Twenty years after a unanimous House of Commons resolution to end child poverty in Canada by 2000, one in 12 children in Alberta still live in poverty, the lobby group Public Interest Alberta said Tuesday.
The group, along with the Edmonton Social Planning Council, released a report Tuesday called We Must Do Better: It's Time to Make Alberta Poverty Free.
"We certainly have the capacity to move beyond our current patchwork system of supports and implement a strong comprehensive elimination strategy," said Bill Moore-Kilgannon, executive director of Public Interest Alberta.
"In six other provinces in Canada, they are setting real poverty reduction targets and timelines. If they can do that in six other provinces, then we can certainly do that here in Alberta."
The report recommends Alberta establish a provincial child tax benefit of at least $1,100 per child, similar to what is offered in Ontario. The provincial benefit would add to the existing federal child tax benefit.
The report was written by Jim Gurnett, former executive director of the Mennonite Centre for Newcomers.
It was based on seven public forums across Alberta to discuss how to cope with poverty.
"In recent times, things are getting worse not better for many of the people that are struggling with economic poverty," Gurnett said.
"The current situation is not acceptable, the current situation is not necessary. Not only should something be done, but something must be done, and that a strategy, an integrated co-ordinated approach, is vital to being able to do this."
Gurnett said there are innovative and imaginative programs available to those in poverty, such as the early childhood development program at the Bissell Centre in Edmonton. Three of Gyslaine Clarke's six children make use of the program.
"It's not easy being a single mom, but with programs like this, I cannot stress enough how much it has made a difference in my life," Clarke told the news conference.
"It's not just about putting food on the table," Clarke said. "I would love to get my kids into programs as well, that they can do as well, like other kids can."
Clarke said the Bissell program gave her important personal time, and gave her kids a sense of belonging.
"There's somebody out there that cares and we do matter, and I guess that's what's important to me and my kids," she said.

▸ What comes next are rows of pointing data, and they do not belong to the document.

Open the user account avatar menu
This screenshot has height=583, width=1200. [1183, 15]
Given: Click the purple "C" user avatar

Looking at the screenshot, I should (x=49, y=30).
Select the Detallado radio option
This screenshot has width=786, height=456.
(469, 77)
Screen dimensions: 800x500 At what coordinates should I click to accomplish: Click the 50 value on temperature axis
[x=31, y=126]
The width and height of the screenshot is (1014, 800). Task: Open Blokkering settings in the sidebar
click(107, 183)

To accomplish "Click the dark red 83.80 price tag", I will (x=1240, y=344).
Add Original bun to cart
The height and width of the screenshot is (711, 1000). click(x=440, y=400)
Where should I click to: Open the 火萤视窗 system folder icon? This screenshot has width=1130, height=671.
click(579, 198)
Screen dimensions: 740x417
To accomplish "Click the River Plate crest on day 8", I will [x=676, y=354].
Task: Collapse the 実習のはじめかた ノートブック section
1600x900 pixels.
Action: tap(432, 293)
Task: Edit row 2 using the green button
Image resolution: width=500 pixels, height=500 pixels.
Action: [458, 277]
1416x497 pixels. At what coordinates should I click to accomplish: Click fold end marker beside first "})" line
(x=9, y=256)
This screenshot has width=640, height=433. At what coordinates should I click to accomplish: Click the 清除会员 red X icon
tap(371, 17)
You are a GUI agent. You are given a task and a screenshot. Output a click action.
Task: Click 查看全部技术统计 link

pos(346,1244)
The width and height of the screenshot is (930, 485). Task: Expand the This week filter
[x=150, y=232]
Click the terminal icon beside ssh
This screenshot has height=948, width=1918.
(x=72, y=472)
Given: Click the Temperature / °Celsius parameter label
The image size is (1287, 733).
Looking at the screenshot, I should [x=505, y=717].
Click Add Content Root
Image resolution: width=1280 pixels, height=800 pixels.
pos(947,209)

The release of the report coincides with similar events across the country. And Moore-Kilgannon said the federal government seems to be listening.
"We are excited to have just found out a couple of hours ago that the federal government just passed a new resolution that is committing the federal government to actually establish a full poverty-elimination strategy," Moore-Kilgannon said Tuesday.
The goal for Public Interest Alberta is to persuade the province to develop a plan to tackle poverty that could be in place within a year.